## Given request
Reproduce verbatim the records from the line containing "This screenshot has height=434, width=717." through the line containing "coord(957,285)", inclusive of both, and nothing else.

## Available records
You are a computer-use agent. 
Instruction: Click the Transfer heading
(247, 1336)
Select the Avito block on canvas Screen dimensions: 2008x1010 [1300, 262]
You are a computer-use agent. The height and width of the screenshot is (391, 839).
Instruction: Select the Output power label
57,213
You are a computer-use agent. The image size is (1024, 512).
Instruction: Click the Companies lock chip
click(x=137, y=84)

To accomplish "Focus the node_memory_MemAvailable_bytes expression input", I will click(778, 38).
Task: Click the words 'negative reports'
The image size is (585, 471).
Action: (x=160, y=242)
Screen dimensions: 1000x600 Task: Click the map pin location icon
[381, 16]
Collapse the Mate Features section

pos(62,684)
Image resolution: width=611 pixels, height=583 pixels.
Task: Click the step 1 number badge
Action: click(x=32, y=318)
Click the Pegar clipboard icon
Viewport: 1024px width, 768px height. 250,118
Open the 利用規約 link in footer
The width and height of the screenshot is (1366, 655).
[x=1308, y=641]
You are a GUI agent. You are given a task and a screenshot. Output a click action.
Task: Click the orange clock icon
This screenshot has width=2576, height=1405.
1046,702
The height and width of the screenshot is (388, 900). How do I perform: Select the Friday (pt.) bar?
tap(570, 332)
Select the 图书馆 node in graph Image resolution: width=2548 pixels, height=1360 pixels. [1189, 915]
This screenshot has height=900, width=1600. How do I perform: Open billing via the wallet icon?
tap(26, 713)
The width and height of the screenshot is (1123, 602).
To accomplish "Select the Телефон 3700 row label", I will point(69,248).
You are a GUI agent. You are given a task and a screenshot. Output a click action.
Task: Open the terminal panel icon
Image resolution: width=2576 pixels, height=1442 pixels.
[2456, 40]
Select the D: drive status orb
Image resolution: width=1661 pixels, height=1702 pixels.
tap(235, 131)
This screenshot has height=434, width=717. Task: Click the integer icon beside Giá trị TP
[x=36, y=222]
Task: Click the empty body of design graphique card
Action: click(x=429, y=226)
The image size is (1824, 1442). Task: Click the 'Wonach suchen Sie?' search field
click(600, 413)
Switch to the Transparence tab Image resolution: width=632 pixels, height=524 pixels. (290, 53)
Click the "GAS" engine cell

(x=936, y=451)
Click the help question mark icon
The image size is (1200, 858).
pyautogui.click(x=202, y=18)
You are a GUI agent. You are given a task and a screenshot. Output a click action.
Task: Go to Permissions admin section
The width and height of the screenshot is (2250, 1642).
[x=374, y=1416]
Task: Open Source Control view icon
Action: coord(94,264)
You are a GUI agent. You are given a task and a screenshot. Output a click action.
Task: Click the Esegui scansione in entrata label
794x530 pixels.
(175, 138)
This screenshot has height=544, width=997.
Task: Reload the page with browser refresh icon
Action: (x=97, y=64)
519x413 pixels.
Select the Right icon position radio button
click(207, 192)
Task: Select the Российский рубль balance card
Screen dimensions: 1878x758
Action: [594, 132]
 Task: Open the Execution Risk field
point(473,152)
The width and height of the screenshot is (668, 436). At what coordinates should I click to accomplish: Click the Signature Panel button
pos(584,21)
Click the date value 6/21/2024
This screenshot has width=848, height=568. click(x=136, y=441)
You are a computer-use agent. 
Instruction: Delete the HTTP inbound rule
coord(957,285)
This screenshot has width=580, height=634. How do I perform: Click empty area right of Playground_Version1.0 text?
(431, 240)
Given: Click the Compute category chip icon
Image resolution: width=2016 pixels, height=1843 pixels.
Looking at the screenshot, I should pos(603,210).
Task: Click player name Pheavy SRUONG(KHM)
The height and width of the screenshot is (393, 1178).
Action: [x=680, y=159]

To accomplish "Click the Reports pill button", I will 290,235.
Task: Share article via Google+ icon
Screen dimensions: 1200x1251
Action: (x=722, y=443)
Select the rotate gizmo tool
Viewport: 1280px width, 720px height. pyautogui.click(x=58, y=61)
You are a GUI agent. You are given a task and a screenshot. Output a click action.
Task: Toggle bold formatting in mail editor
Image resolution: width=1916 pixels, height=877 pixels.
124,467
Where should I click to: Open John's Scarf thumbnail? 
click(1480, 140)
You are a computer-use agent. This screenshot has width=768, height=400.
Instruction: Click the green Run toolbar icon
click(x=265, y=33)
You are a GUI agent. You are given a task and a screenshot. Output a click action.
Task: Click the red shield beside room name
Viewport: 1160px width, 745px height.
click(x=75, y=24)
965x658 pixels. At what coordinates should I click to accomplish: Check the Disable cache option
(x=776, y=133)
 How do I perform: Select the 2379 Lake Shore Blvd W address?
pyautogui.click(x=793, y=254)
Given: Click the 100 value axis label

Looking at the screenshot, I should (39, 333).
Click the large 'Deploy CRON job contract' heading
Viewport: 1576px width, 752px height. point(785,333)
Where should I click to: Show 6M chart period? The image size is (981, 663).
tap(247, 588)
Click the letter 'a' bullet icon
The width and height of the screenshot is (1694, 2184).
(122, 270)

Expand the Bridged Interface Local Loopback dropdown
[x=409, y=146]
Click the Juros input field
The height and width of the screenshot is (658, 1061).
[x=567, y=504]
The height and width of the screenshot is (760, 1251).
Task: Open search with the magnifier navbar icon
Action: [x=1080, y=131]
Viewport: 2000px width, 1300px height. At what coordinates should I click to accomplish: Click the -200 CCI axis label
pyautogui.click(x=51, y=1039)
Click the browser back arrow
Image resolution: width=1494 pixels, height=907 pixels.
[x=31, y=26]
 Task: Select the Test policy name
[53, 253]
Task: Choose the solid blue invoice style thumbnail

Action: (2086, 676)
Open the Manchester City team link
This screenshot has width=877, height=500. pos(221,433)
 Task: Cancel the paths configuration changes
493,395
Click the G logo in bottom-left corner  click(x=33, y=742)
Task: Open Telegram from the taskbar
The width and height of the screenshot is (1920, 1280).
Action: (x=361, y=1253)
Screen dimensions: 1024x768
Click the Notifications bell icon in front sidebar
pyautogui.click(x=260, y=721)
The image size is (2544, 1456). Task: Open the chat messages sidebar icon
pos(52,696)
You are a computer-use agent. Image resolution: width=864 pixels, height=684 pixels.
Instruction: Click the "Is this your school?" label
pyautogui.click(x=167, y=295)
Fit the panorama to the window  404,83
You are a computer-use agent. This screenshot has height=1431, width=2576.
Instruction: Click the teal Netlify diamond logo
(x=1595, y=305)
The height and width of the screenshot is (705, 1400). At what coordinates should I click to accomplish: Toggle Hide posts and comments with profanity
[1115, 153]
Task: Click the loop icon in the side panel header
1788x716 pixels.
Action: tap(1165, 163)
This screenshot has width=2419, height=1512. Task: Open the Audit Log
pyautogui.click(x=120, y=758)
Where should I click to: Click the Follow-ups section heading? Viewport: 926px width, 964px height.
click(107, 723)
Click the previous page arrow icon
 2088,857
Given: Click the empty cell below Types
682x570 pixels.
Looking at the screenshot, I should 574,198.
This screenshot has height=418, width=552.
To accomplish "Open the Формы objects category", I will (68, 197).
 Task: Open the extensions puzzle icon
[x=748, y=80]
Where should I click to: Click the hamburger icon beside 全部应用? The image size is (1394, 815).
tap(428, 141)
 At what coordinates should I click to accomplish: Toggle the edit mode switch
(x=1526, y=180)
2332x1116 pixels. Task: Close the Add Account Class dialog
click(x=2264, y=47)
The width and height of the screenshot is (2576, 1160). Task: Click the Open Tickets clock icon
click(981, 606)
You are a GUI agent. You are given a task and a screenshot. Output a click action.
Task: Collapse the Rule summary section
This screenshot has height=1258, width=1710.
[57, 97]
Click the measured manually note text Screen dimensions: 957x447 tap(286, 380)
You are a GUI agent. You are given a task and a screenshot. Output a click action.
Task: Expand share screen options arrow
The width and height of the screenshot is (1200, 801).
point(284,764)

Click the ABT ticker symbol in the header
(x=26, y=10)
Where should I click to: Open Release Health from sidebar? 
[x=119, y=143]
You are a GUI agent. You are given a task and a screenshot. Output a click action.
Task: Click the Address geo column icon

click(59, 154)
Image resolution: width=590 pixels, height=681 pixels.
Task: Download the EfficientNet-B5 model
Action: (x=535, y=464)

## Result of this exercise
This screenshot has height=434, width=717. Task: Click the integer icon beside Giá trị TP
[x=36, y=222]
Task: Click the empty body of design graphique card
Action: click(x=429, y=226)
The image size is (1824, 1442). Task: Click the 'Wonach suchen Sie?' search field
click(600, 413)
Switch to the Transparence tab Image resolution: width=632 pixels, height=524 pixels. (290, 53)
Click the "GAS" engine cell

(x=936, y=451)
Click the help question mark icon
The image size is (1200, 858).
pyautogui.click(x=202, y=18)
You are a GUI agent. You are given a task and a screenshot. Output a click action.
Task: Go to Permissions admin section
The width and height of the screenshot is (2250, 1642).
[x=374, y=1416]
Task: Open Source Control view icon
Action: coord(94,264)
You are a GUI agent. You are given a task and a screenshot. Output a click action.
Task: Click the Esegui scansione in entrata label
794x530 pixels.
(175, 138)
This screenshot has height=544, width=997.
Task: Reload the page with browser refresh icon
Action: (x=97, y=64)
519x413 pixels.
Select the Right icon position radio button
click(207, 192)
Task: Select the Российский рубль balance card
Screen dimensions: 1878x758
Action: [594, 132]
 Task: Open the Execution Risk field
point(473,152)
The width and height of the screenshot is (668, 436). At what coordinates should I click to accomplish: Click the Signature Panel button
pos(584,21)
Click the date value 6/21/2024
This screenshot has width=848, height=568. click(x=136, y=441)
You are a computer-use agent. 
Instruction: Delete the HTTP inbound rule
coord(957,285)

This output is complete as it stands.